Bizarrely, this doesn’t seem to be a concern of people on the outside of this particular office. The two runaway, undisputable mega success stories of recent years are Stephenie Meyer’s ‘Twilight Saga’ and Stieg Larsson’s ‘Millennium Trilogy’. Starting with Meyer, the four books that make up this series have sold a staggering 6,908,573 copies in the UK combined. Wow. These aren’t short books: 'Twilight' (464pp), 'New Moon' (497pp), 'Eclipse' (576pp), and 'Breaking Dawn' (720pp). Length obviously isn’t an issue for fans of Bella and Edward. Now let’s look at Stieg, with sales for his trilogy clocking in at more modest, but still respectable, 2,729,821. These aren’t short books either: 'The Girl with Dragon Tattoo' (542pp), 'The Girl who Played with Fire' (608pp), and 'The Girl who Kicked the Hornets’ Nest' (656pp).

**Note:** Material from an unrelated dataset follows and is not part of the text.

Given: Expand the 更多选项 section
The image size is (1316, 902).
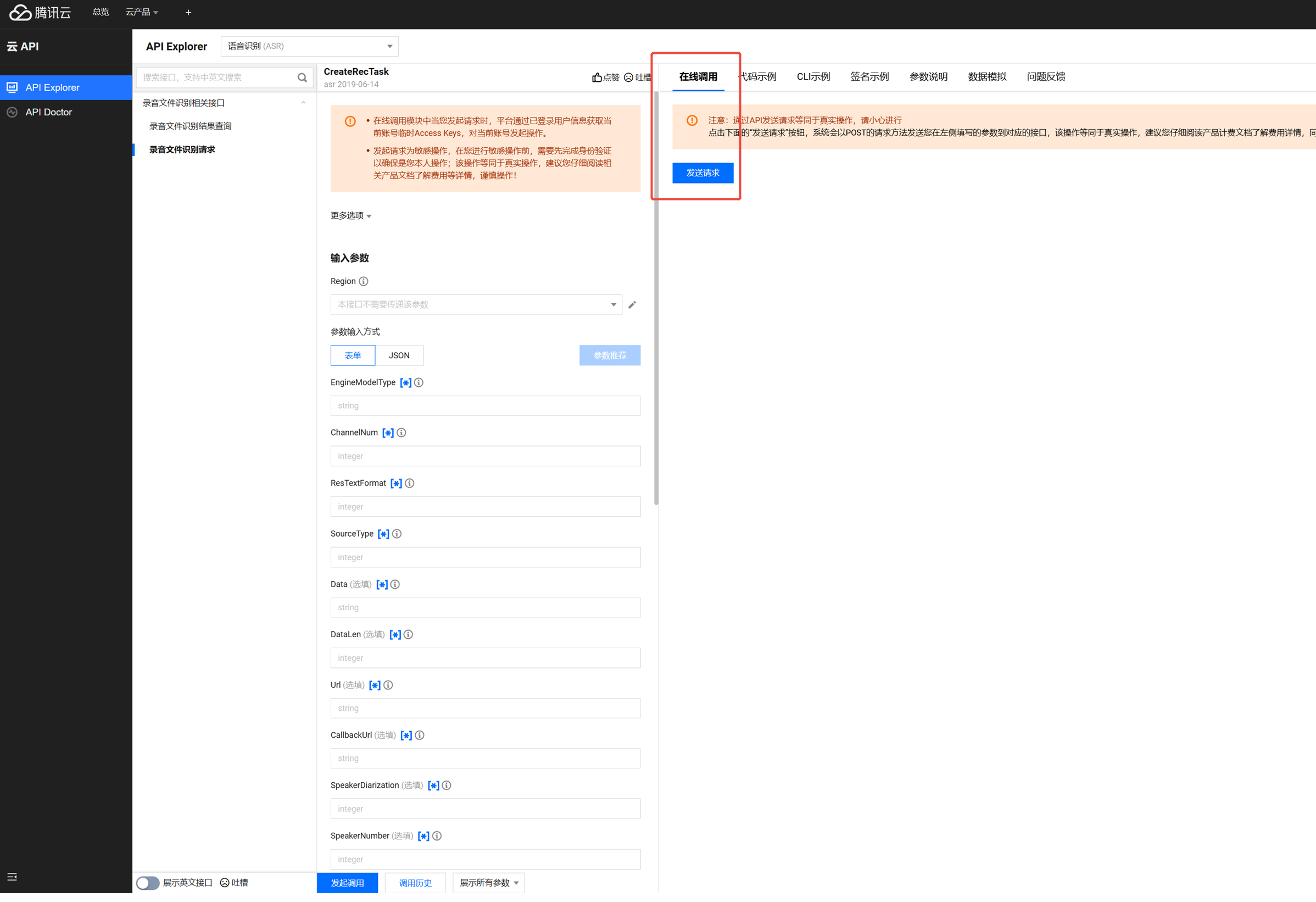Looking at the screenshot, I should pos(350,216).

So, this little bit of cod research tells us that people don’t mind long books, or, put another way, they don’t find length inherently off-putting. The seven books mentioned above are obviously very commercial propositions; immensely readable with g-force plots. However, why do people sometimes assume that the same will not be true for more, dare I say, literary reads? Does length in commercial fiction equate positively in the mind to ‘more story’, while the literati will look at a lengthy book and just see ‘more difficult’? ‘Tome’, I suppose, does sound rather deathly.
Personally, I‘m seldom dissuaded by length. My favourite book of all time is long, fiendishly so. At 1104 pages and with eye-squintingly small type, I can see why some might find ‘Infinite Jest’ a little daunting. Maybe. And one of the best books of this year is long. Paul Murray’s hilarious-while-utterly-heartbreaking 'Skippy Dies' comes in at 664 pages. Even the best book I read last year was long, Roberto Bolano’s insane '2666' (912pp). You see the thing about a good book is that when they are really (can’t stop reading chunks aloud to your friends) good, they are never quite long enough.
In around about way then, we are publishing two books this summer that are long. Off-puttingly long in the minds of some unnamed colleagues here (you know who you are). Julie Orringer’s sweeping epic ‘The Invisible Bridge’, is a whopping 604 pages and James Robertson’s panoramic ‘And the Land Lay Still’ isn’t so trim either at 674 pages. These are great books. Truly remarkable achievements and utterly worth every second they take to devour. So if you see them on the shelf, pick them up, have a read and be rewarded by the rich, enveloping experience that only great, big, fat, long books can offer.